表5 微波處理對MMA 的多肽、水解度和抗氧化活性的影響Table 5 Effects of microwave treatment on peptides,DH and antioxidant activity of MMA

2.5 辣木粕多肽的抗氧化活性測定

由圖6 可知，MMAP 的抗氧化活性明顯高于對照，說明酶解有助于提高MMA 的抗氧化活性，DPPH·、ABTS+·、O2-·的清除率以及還原能力均隨著MMAP 質量濃度的增加而增強，兩者存在一定的量效關系。當MMAP 的質量濃度較低時，DPPH·、ABTS+·、O2-·的清除率以及還原能力與Vc 相差較大，隨著MMAP 質量濃度的增大，差距越來越小。MMAP 清除DPPH·的最佳質量濃度為10 mg/mL，清除率為96.67%，與陽性對照Vc 相當；還原Fe3+的最佳質量濃度為50 mg/mL，還原能力為1.75，達到陽性對照Vc的58.76%；清除ABTS+·、O2-·的最佳質量濃度均為50 mg/mL，ABTS+·、O2-·的清除率分別為98.60%和75.46 %，與陽性對照Vc 相當。MMAP抗氧化活性強這一特性，使MMAP 有望更好地被應用到天然抗氧化劑和功能性食品領域，進而研究開發，實現利用價值。

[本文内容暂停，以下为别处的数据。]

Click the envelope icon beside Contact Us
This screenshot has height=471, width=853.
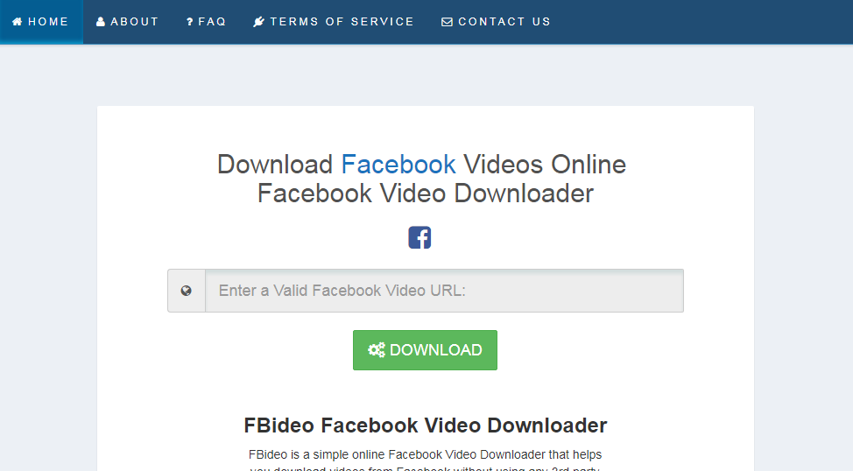pos(447,22)
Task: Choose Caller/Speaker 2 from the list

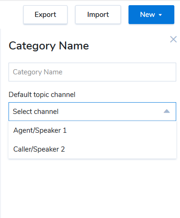Action: tap(92, 149)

圖6 MMAP 的抗氧化活性Fig.6 Antioxidant activity of MMAP

3 討論

籽粕用來酶解的蛋白主要有清蛋白和谷蛋白，堿提酸沉得到的谷蛋白廣泛用于酶解技術中的蛋白質分離，涉及在堿性pH 條件下（如pH 8～10）溶解植物蛋白質，然后在等電點（如pH 3～5）沉淀得到蛋白質［26］。也有研究采用溶于水的清蛋白和溶于NaCl 的球蛋白用于酶解技術［27］。本研究中，辣木粕清蛋白和谷蛋白含量（27.73%、25.34%）差異不顯著，大部分活性蛋白都屬于谷蛋白或清蛋白，承載著生命體的新陳代謝，支撐著機體活動及功能，但清蛋白的提取工藝最為簡單，因此選用清蛋白進行酶解［28］。酶解常有單一蛋白酶和復合蛋白酶兩種方式，由于蛋白酶本身也是蛋白質，可能會使兩種蛋白酶相互水解，從而使兩種酶活性都不能達到最高，因此有的研究也采用單一蛋白酶進行酶解［29］。由于酶具有特異性，不同來源的酶與不同的底物酶解效果都大不相同，因此要對酶進行篩選。蛋白酶可分為內切酶和外切酶2 種，外切酶專門作用于肽鏈末端的肽鍵，內切酶則作用于肽鏈內部特定區域。常用于動植物蛋白水解的中性蛋白酶、堿性蛋白酶、木瓜蛋白酶屬于內切酶，在水解過程中內切酶切斷多肽內部的肽鍵，形成短鏈肽，其中一些含有疏水氨基酸，因而成為苦味肽［30］。本研究采用的風味蛋白酶是利用米曲霉發酵，經先進的提取工藝微濾、超濾、真空冷凍干燥技術精制而得，風味酶包含內切蛋白酶與外切肽酶兩種活性，可以用來去除低水解度產物的苦肽鏈，將其徹底降解為氨基酸，也可用于徹底水解蛋白質，增進和改善水解液的風味［31］。來源于微生物的蛋白酶相比來源于動物的蛋白酶成本更加便宜，且比來源于植物的蛋白酶專一性更強。采用單一風味蛋白酶酶解時，操作簡單，成本低，因此選用風味蛋白酶為辣木粕清蛋白的酶解蛋白酶。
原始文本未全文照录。